# [STATED EXERCISE]
Copy the stretch from the line containing "Where should I click to: Open the SPY" through the line containing "(x=32, y=151)", replacing "screenshot" with "screen capture" and leaving everything else unchanged.
== WORKING DATA ==
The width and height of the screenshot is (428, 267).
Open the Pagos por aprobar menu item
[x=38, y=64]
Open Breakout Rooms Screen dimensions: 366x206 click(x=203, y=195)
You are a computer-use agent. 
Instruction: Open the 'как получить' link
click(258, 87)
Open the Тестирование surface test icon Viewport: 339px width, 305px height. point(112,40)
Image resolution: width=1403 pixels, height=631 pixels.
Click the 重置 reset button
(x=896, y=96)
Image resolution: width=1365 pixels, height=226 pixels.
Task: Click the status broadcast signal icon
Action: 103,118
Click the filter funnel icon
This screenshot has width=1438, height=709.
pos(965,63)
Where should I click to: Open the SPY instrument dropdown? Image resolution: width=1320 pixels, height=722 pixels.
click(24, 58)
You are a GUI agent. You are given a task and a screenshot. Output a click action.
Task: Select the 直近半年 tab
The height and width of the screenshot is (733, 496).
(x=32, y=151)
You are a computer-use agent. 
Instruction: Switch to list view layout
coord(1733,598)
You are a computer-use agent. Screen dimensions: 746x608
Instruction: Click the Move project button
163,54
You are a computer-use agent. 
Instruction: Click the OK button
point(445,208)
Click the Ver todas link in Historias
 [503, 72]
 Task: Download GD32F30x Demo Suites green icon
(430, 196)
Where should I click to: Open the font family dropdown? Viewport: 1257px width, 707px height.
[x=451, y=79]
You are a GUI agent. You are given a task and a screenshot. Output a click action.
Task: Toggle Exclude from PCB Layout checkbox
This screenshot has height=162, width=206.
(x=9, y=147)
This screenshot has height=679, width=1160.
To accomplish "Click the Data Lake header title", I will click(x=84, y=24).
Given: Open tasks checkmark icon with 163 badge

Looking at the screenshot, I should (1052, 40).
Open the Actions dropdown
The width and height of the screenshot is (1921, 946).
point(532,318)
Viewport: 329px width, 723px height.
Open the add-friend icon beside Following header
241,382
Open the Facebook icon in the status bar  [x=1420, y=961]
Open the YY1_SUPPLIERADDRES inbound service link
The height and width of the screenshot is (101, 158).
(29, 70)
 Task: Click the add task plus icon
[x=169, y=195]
===
# [RESULT OF THE TASK]
Where should I click to: Open the SPY instrument dropdown? Image resolution: width=1320 pixels, height=722 pixels.
click(24, 58)
You are a GUI agent. You are given a task and a screen capture. Output a click action.
Task: Select the 直近半年 tab
The height and width of the screen capture is (733, 496).
(x=32, y=151)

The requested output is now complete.